*** PASSAGE PROVIDED ***

Bruckner Symphony No 4

Record and Artist Details

Composer or Director: Anton Bruckner

Label: Teldec (Warner Classics)

Media Format: CD or Download

Media Runtime: 67

Mastering:

DDD

Catalogue Number: 4509-93332-2

Tracks:

Composition Artist Credit
Symphony No. 4, 'Romantic' Anton Bruckner, Composer
Anton Bruckner, Composer
Kurt Masur, Conductor
New York Philharmonic Orchestra
As I was saying in September, it is back to basics in the United States, with Dohnanyi in Cleveland, Masur in New York and Sawallisch in Philadelphia. Now, with the ink barely dry on my review of Sawallisch's superb new Philadelphia Bruckner Fourth, there arrives a powerful new account from Masur. Unlike the Bruckner Seventh (Teldec, 3/92) which Masur recorded with the orchestra more or less the day after he arrived in New York, there is now a dear sense of an orchestra that is both properly directed and better attuned to the matter in hand. It is many a long year since the New York Philharmonic sounded as German as it does here.

***

DIRECTIONS FOR THIS TASK: Reproduce the passage of the Bruckner review between "Composition Artist Credit" and "it does here.", inclusive. Rely only on the Bruckner review for everything that comes after it.

*** SUPPLIED INFORMATION ***

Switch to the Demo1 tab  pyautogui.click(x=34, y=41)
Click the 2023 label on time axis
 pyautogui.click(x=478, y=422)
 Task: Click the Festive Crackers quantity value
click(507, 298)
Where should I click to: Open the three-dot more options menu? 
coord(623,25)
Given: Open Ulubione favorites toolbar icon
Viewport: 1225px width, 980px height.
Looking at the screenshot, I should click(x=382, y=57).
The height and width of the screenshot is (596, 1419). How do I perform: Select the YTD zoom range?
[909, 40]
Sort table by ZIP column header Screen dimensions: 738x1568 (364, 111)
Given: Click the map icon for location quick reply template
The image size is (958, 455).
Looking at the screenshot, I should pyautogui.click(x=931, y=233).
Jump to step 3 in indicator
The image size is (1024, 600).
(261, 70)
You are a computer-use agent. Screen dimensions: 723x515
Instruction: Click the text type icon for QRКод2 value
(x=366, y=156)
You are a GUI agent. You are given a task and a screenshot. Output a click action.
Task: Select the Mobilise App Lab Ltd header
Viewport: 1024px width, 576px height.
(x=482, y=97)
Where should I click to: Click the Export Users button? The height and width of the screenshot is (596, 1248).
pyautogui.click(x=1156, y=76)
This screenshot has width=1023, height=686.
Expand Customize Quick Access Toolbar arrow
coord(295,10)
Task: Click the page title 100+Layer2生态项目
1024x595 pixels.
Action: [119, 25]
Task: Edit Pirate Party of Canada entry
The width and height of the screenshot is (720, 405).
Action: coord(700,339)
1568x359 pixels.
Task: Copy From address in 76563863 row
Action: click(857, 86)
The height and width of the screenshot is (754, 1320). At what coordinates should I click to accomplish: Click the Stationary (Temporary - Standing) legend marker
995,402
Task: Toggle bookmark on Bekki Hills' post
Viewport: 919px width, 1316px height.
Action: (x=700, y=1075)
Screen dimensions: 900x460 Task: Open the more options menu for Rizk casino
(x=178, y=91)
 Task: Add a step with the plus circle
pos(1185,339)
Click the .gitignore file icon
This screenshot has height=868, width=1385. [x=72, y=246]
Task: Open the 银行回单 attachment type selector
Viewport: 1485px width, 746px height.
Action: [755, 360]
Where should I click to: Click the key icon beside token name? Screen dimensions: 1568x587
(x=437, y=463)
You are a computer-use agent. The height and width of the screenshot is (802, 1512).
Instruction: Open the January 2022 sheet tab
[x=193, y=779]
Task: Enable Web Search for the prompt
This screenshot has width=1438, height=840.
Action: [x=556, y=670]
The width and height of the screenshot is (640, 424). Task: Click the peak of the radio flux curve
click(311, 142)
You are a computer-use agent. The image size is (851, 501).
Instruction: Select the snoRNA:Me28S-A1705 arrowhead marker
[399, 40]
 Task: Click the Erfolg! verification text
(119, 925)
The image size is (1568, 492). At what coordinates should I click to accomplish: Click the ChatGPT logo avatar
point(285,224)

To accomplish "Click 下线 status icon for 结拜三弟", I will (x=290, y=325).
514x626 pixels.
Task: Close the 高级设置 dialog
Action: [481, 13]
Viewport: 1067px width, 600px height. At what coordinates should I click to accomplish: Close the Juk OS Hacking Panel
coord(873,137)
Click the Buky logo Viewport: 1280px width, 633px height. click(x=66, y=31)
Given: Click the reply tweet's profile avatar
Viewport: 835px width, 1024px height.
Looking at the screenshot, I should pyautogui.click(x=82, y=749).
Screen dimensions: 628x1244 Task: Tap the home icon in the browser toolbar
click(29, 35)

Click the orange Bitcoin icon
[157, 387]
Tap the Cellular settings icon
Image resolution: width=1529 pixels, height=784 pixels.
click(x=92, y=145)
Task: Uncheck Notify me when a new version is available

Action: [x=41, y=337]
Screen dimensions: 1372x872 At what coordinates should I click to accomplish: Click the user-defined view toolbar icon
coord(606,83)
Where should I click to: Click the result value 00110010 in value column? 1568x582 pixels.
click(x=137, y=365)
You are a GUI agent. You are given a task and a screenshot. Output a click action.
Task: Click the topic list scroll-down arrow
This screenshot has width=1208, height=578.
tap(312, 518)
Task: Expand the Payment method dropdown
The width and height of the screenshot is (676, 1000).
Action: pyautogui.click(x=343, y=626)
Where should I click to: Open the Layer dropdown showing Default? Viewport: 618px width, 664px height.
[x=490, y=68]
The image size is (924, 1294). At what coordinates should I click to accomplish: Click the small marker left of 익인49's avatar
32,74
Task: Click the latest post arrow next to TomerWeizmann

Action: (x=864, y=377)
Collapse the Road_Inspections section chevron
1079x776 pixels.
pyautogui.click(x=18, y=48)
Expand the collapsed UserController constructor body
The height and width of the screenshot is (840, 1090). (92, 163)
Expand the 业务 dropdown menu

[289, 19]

***

PROBLEM SOLUTION:
Composition Artist Credit
Symphony No. 4, 'Romantic' Anton Bruckner, Composer
Anton Bruckner, Composer
Kurt Masur, Conductor
New York Philharmonic Orchestra
As I was saying in September, it is back to basics in the United States, with Dohnanyi in Cleveland, Masur in New York and Sawallisch in Philadelphia. Now, with the ink barely dry on my review of Sawallisch's superb new Philadelphia Bruckner Fourth, there arrives a powerful new account from Masur. Unlike the Bruckner Seventh (Teldec, 3/92) which Masur recorded with the orchestra more or less the day after he arrived in New York, there is now a dear sense of an orchestra that is both properly directed and better attuned to the matter in hand. It is many a long year since the New York Philharmonic sounded as German as it does here.